(Input data Opens)

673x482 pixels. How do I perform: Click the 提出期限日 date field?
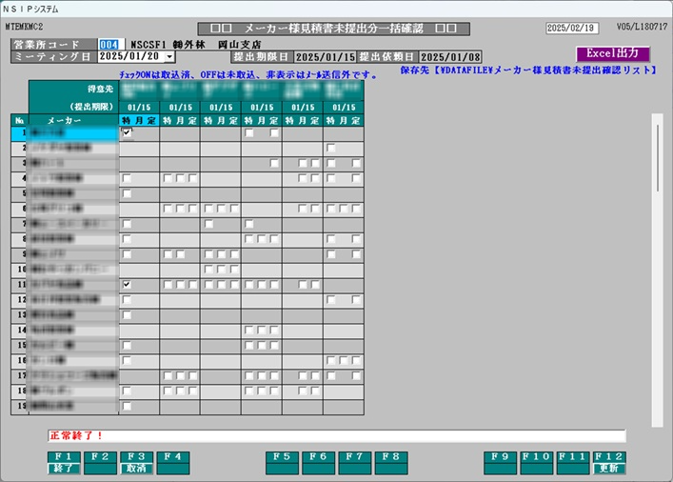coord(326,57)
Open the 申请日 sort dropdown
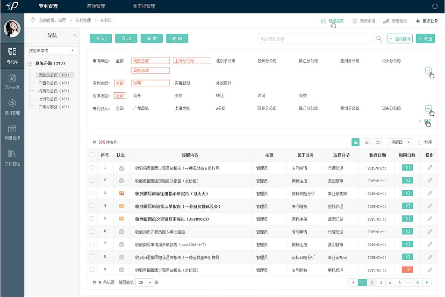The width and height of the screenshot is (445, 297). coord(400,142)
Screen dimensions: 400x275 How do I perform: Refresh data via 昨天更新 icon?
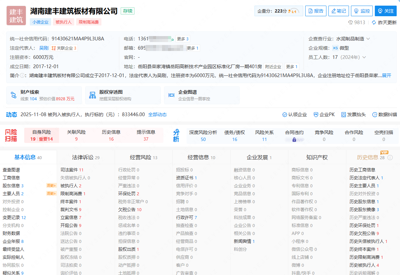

(Input data Closes)

> **Problem to solve**
Produce a verbatim copy of all records, minus pictures.

> **Exercise answer**
673x482 pixels. How do I perform: Click the 提出期限日 date field?
coord(326,57)
Open the 申请日 sort dropdown
The width and height of the screenshot is (445, 297). coord(400,142)
Screen dimensions: 400x275 How do I perform: Refresh data via 昨天更新 icon?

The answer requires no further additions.